── Exercise materials

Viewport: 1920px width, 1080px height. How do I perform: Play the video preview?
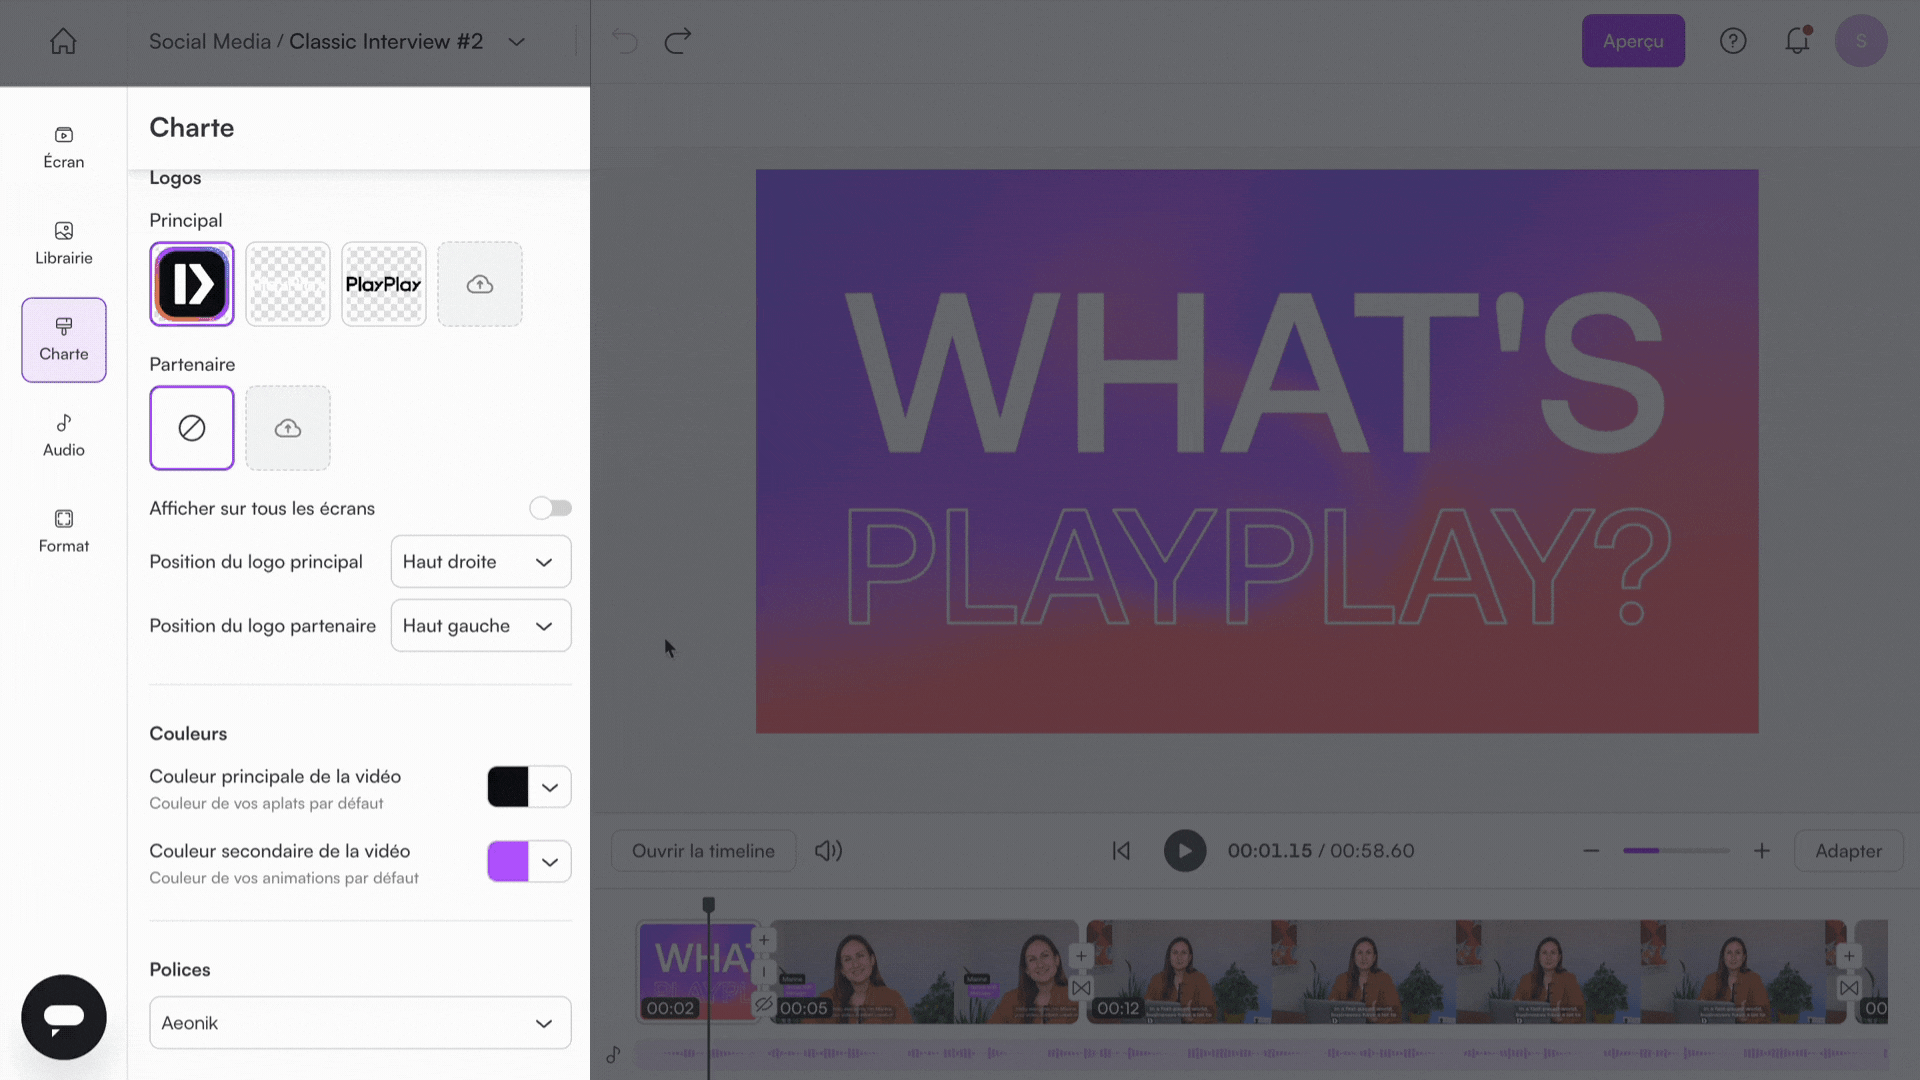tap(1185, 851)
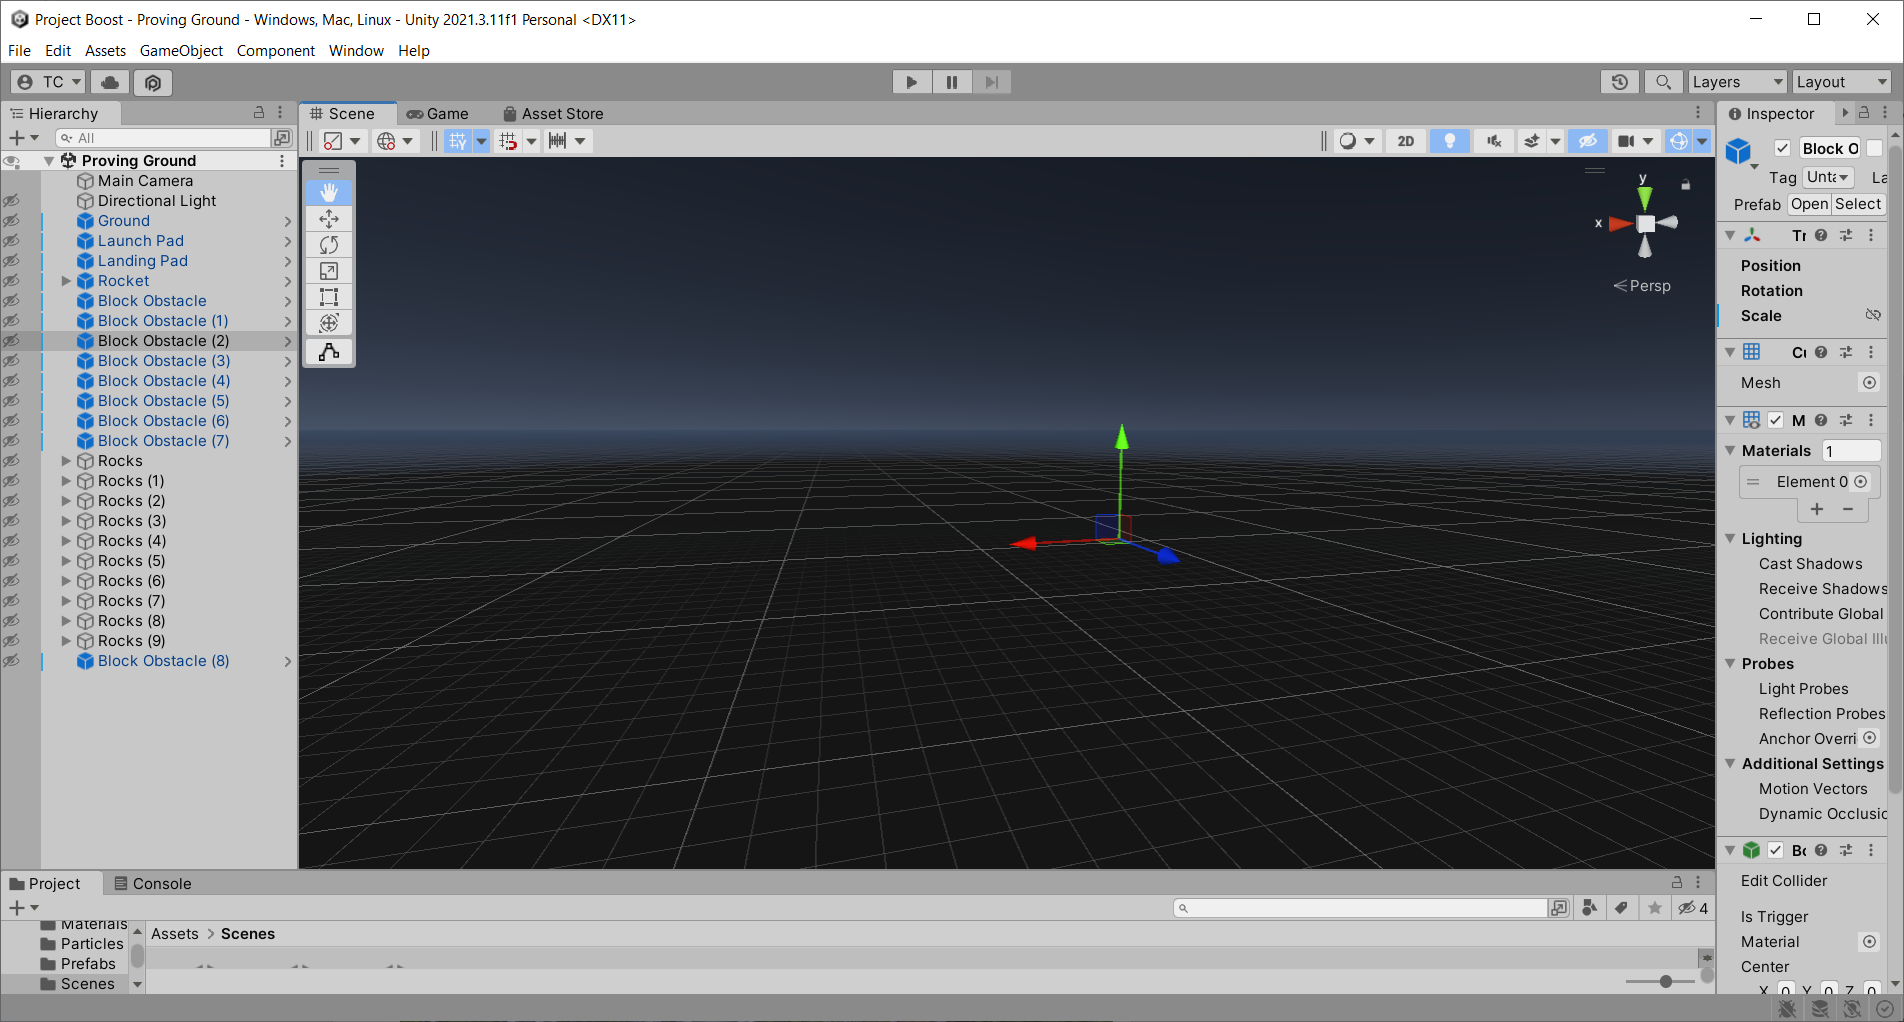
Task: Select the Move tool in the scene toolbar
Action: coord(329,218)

────
── Exercise materials

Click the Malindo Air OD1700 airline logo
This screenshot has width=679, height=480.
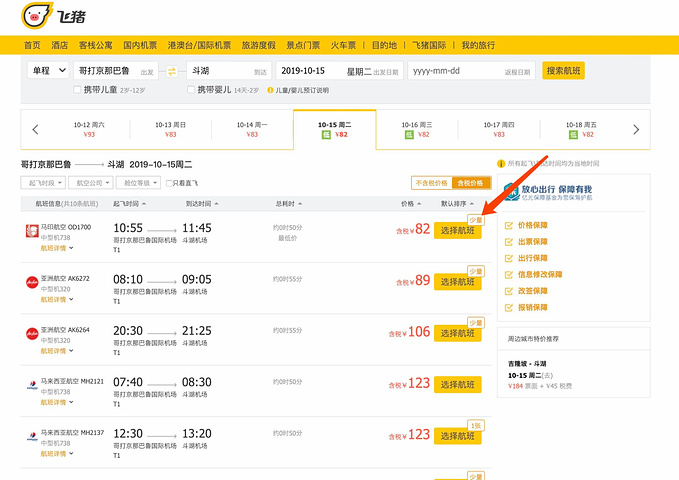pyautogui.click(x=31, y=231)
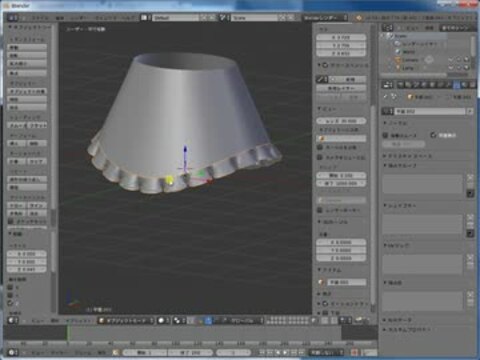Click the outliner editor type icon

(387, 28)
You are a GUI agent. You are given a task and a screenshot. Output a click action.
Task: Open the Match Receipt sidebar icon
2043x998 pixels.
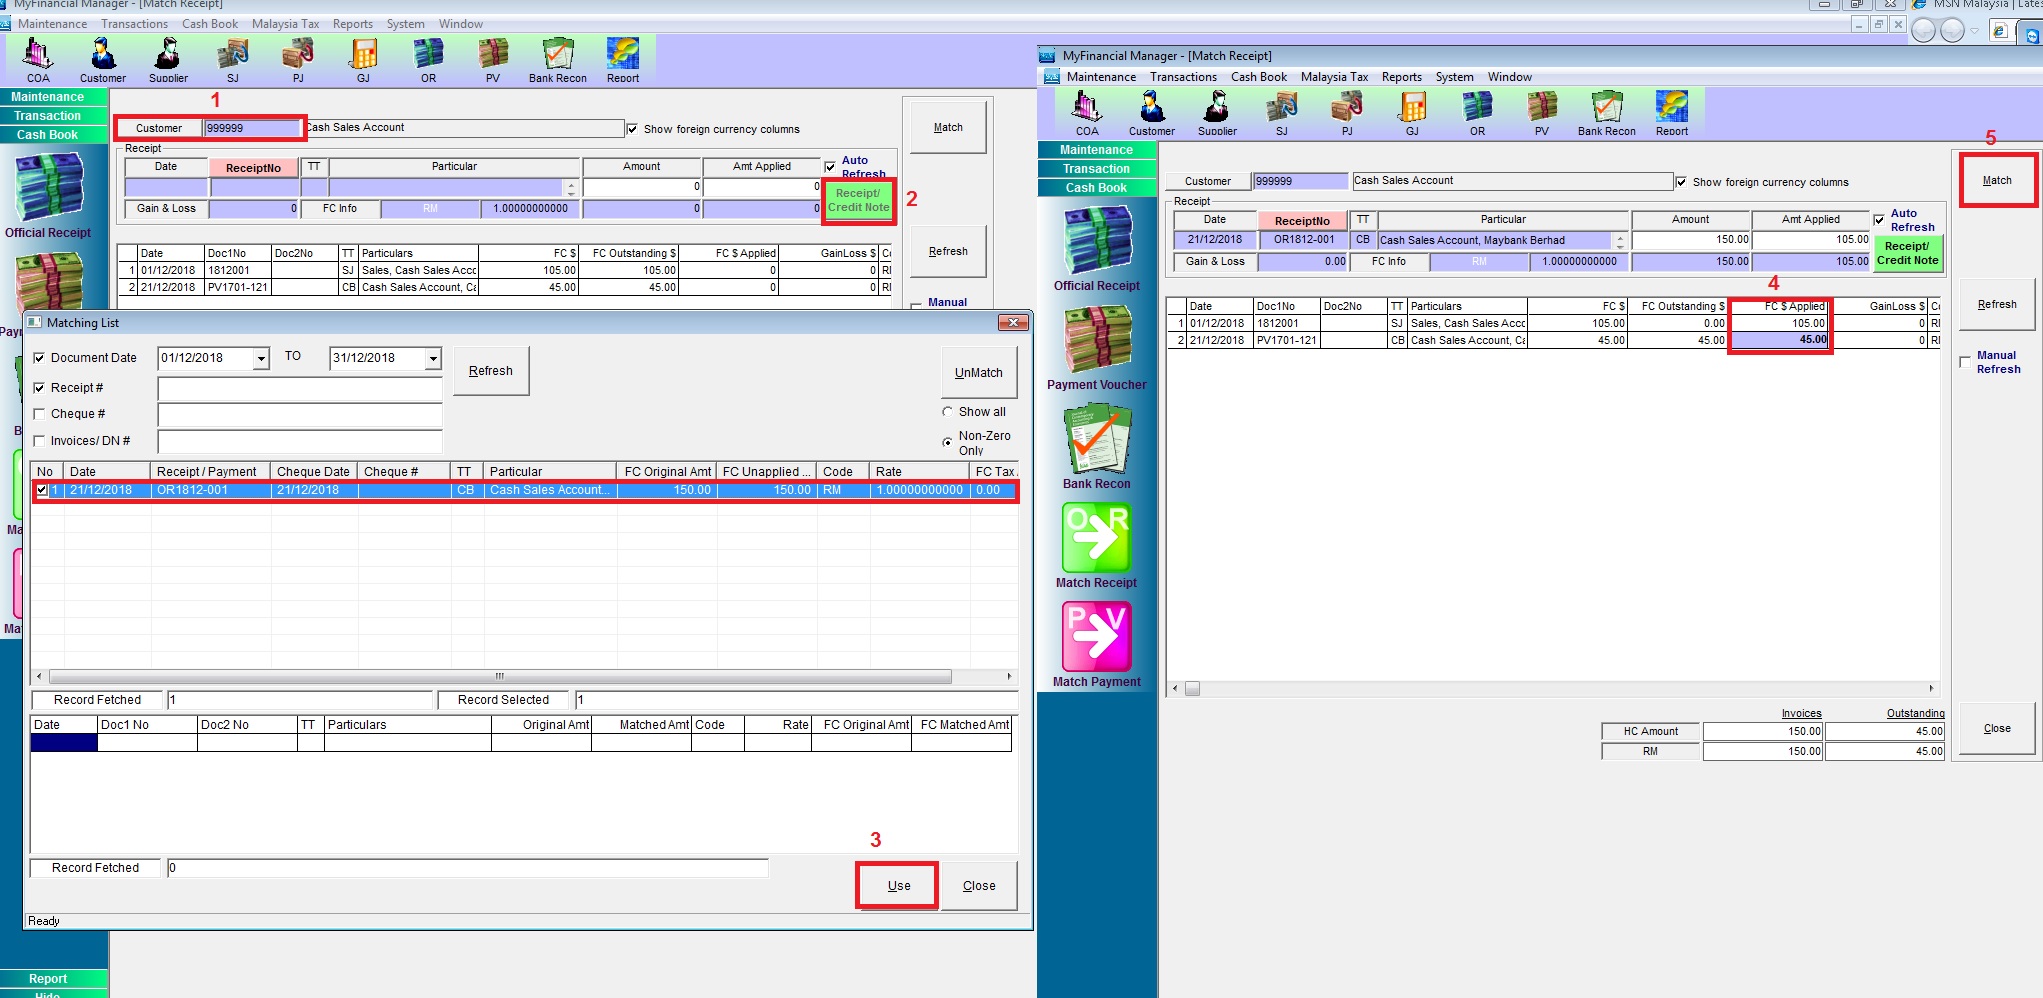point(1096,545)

────
── Exercise materials

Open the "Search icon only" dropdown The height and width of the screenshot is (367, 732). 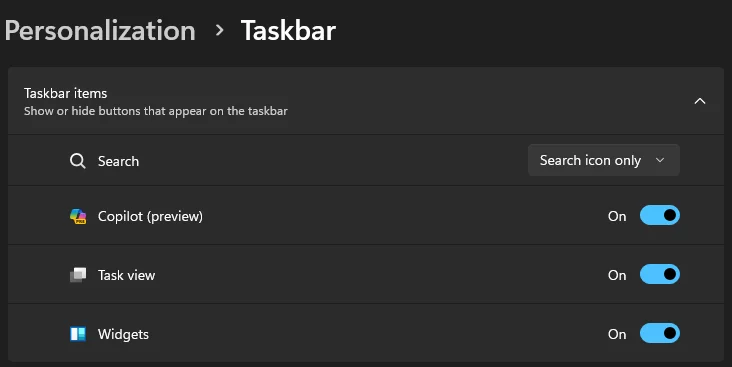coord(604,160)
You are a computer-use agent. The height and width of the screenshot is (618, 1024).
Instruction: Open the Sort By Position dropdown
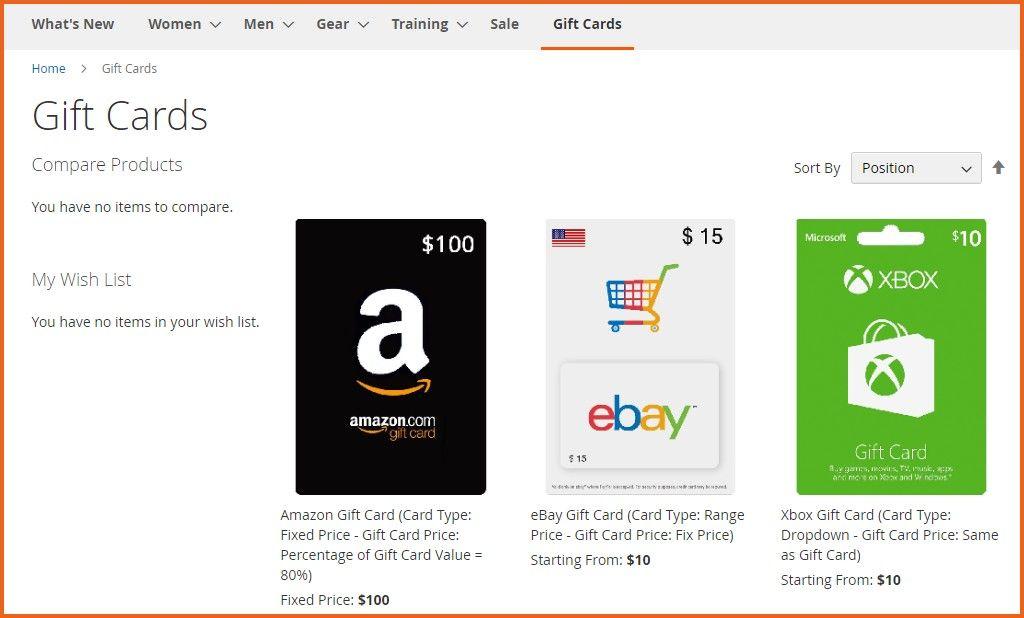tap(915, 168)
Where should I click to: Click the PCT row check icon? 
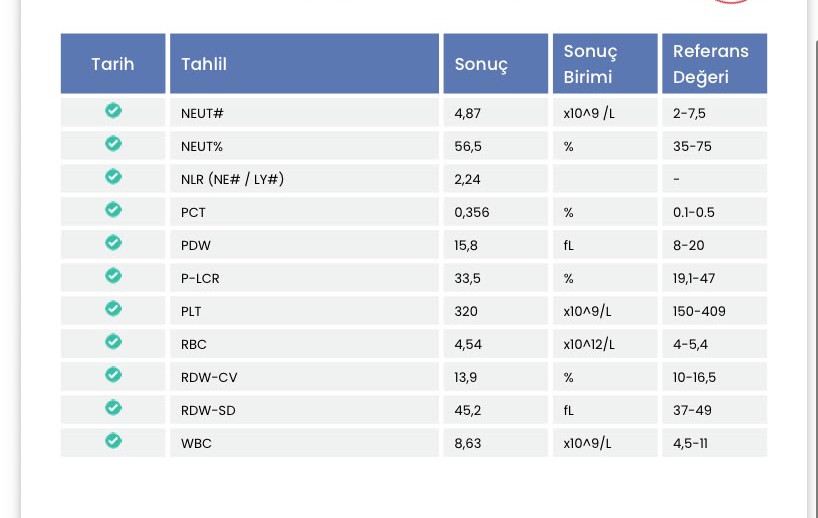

────

Task details
Write out the records between the line holding "Viewport: 1920px width, 1080px" and the line holding "Action: coord(329,218)", inclusive, line for line as they stand, with the pictures omitted.

Output of the exercise
Viewport: 1920px width, 1080px height. How do I perform: Play the video preview?
tap(1185, 851)
Task: Select the Move tool in the scene toolbar
Action: coord(329,218)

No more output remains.